La consigne – Reproduisez intégralement, s'il vous plaît, le texte sur la « guerre » de l'eau, sans y changer un mot.

Extrait de page –

Rouges de colère car les classes populaires ne doivent pas payer la crise du capitalisme.



Verts de rage contre le productivisme qui détruit l’Homme et la planète.



Noirs d’espoir pour une société de justice sociale et d’égalité


lundi 3 avril 2023

 

La « guerre » de l’eau

 

La première mégabassine, sur les 16 programmées en Sèvre niortaise (au total 6 729 443 m3 d’eau retenue) est opérationnelle depuis le 17 février à Mauzé-sur-le-Mignon. La Coop de l’eau, instigatrice du projet, prétend que toutes les cultures de maïs, luzerne et mélanges fourragers pourront ainsi nourrir vaches, chèvres et autres ruminants l’hiver. De fait, il s’agit d’un accaparement de la ressource en eau  au profit d’une monoculture de maïs, concernant entre 6 et 7% des exploitations agricoles de la Nouvelle Aquitaine ; cette région produit un tiers du maïs français dont 1 et 2 millions de tonnes sont exportées sur 4.5 millions récoltées. Inutile de préciser que la FNSEA est plus que favorable au projet… Les opposants, quant à eux, dénoncent l’empiètement de ces réserves sur les terres agricoles, le développement du processus d’eutrophisation, l’eau stagnante permettant la prolifération d’algues et autres cyanobactéries dangereuses pour la santé humaine. L’absurdité du projet consiste à pomper l’eau souterraine pour l’exposer à l’évaporation et à diverses pollutions au moment où les phénomènes de sécheresse s’amplifient. L’eau est un Bien commun et ne doit pas être accaparé au profit de quelques-uns. C’est la revendication principale des manifestants ce 25 mars, à Sainte-Soline.

Entrées extraites –

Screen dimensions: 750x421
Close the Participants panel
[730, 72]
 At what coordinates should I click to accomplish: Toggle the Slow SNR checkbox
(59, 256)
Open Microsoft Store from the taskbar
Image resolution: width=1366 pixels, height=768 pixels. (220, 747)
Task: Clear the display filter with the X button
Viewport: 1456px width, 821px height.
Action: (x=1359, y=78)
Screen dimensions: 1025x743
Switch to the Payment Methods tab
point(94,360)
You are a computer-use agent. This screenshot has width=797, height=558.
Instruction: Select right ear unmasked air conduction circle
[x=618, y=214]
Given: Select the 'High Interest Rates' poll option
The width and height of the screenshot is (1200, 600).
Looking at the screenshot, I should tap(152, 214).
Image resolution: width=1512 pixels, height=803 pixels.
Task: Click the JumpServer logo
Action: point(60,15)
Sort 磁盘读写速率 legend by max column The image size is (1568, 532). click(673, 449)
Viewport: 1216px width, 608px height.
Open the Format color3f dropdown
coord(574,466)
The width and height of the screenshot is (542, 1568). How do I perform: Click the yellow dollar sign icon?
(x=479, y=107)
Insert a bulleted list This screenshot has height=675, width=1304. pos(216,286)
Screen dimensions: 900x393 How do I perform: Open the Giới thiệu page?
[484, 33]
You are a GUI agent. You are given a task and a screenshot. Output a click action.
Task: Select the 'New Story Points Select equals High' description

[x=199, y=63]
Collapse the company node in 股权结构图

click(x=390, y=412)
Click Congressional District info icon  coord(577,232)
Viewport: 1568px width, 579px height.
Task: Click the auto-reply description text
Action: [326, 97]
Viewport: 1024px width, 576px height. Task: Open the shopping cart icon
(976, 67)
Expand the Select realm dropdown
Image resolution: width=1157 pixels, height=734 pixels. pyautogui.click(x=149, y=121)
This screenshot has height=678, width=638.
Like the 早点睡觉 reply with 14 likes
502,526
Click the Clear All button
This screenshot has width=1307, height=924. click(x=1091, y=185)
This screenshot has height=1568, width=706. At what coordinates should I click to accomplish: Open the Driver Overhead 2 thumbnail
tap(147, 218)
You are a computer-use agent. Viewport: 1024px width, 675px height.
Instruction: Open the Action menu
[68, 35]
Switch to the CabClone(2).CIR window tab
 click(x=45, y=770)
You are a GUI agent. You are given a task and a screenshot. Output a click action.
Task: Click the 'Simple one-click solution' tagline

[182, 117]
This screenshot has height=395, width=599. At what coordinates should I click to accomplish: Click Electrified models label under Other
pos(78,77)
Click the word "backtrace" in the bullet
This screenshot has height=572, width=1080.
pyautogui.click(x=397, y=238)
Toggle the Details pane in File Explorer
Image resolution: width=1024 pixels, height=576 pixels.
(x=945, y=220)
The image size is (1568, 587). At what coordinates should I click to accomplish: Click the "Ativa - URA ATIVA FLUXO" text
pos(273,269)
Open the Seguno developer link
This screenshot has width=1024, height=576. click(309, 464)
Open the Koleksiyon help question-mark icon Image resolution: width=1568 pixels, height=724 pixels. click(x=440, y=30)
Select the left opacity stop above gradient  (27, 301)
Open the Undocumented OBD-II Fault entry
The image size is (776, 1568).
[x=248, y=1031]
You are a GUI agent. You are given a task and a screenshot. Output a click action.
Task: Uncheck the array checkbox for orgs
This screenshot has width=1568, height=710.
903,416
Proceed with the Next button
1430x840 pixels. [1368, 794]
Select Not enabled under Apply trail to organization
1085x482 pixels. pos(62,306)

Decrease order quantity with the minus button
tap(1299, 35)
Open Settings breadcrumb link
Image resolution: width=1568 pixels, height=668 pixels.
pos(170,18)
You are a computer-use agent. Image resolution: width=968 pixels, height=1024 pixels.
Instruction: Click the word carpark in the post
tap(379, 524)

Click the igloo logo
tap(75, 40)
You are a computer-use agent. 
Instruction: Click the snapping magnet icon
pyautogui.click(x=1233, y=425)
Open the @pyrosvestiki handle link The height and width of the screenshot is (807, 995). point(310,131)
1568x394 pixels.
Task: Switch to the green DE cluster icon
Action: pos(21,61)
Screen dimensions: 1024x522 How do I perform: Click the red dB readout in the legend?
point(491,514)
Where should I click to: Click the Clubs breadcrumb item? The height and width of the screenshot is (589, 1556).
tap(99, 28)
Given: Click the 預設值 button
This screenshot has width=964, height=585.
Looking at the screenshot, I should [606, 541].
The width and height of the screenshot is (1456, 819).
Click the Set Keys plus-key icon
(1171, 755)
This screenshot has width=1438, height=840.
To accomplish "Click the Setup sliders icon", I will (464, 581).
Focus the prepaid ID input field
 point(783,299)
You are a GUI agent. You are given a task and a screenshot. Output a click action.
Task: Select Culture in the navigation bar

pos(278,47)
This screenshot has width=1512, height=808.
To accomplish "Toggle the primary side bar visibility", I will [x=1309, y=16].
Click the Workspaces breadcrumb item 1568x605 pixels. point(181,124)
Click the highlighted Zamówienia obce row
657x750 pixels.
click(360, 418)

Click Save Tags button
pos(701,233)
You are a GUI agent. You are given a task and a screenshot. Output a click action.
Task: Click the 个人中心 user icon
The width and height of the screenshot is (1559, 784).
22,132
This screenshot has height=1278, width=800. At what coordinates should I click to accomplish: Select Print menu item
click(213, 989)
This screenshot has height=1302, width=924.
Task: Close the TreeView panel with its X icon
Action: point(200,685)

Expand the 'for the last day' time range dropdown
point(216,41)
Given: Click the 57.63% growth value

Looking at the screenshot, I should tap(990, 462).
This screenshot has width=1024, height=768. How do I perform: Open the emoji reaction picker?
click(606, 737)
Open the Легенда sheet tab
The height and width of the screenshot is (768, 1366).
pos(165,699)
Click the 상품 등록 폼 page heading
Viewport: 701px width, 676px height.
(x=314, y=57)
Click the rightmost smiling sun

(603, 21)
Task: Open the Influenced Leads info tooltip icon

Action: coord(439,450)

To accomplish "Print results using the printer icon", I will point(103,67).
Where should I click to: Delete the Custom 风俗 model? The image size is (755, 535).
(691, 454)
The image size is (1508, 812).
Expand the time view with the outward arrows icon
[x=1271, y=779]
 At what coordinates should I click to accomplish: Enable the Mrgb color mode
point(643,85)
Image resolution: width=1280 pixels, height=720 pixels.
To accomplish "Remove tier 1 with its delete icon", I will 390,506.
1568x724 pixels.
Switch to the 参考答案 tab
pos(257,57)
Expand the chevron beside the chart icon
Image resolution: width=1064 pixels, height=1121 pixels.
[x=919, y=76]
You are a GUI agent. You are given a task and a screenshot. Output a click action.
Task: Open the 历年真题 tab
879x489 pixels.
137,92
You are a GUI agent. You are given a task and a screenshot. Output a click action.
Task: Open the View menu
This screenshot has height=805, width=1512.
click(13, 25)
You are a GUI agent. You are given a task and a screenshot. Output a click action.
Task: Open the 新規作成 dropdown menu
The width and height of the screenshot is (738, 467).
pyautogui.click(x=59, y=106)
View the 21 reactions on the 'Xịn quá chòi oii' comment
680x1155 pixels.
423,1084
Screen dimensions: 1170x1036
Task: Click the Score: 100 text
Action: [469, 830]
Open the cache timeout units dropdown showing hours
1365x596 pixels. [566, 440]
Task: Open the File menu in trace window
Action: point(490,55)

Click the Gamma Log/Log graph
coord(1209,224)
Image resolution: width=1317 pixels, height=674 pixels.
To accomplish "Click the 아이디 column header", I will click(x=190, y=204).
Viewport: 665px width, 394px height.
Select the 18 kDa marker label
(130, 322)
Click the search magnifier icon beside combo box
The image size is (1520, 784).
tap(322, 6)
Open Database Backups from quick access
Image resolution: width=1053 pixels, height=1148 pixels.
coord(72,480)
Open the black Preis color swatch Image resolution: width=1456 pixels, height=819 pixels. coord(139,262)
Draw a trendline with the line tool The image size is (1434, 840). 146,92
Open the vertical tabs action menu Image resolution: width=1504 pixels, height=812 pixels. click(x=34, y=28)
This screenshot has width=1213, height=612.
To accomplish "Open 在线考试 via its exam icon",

Réponse rédigée –
Rouges de colère car les classes populaires ne doivent pas payer la crise du capitalisme.



Verts de rage contre le productivisme qui détruit l’Homme et la planète.



Noirs d’espoir pour une société de justice sociale et d’égalité


lundi 3 avril 2023

 

La « guerre » de l’eau

 

La première mégabassine, sur les 16 programmées en Sèvre niortaise (au total 6 729 443 m3 d’eau retenue) est opérationnelle depuis le 17 février à Mauzé-sur-le-Mignon. La Coop de l’eau, instigatrice du projet, prétend que toutes les cultures de maïs, luzerne et mélanges fourragers pourront ainsi nourrir vaches, chèvres et autres ruminants l’hiver. De fait, il s’agit d’un accaparement de la ressource en eau  au profit d’une monoculture de maïs, concernant entre 6 et 7% des exploitations agricoles de la Nouvelle Aquitaine ; cette région produit un tiers du maïs français dont 1 et 2 millions de tonnes sont exportées sur 4.5 millions récoltées. Inutile de préciser que la FNSEA est plus que favorable au projet… Les opposants, quant à eux, dénoncent l’empiètement de ces réserves sur les terres agricoles, le développement du processus d’eutrophisation, l’eau stagnante permettant la prolifération d’algues et autres cyanobactéries dangereuses pour la santé humaine. L’absurdité du projet consiste à pomper l’eau souterraine pour l’exposer à l’évaporation et à diverses pollutions au moment où les phénomènes de sécheresse s’amplifient. L’eau est un Bien commun et ne doit pas être accaparé au profit de quelques-uns. C’est la revendication principale des manifestants ce 25 mars, à Sainte-Soline.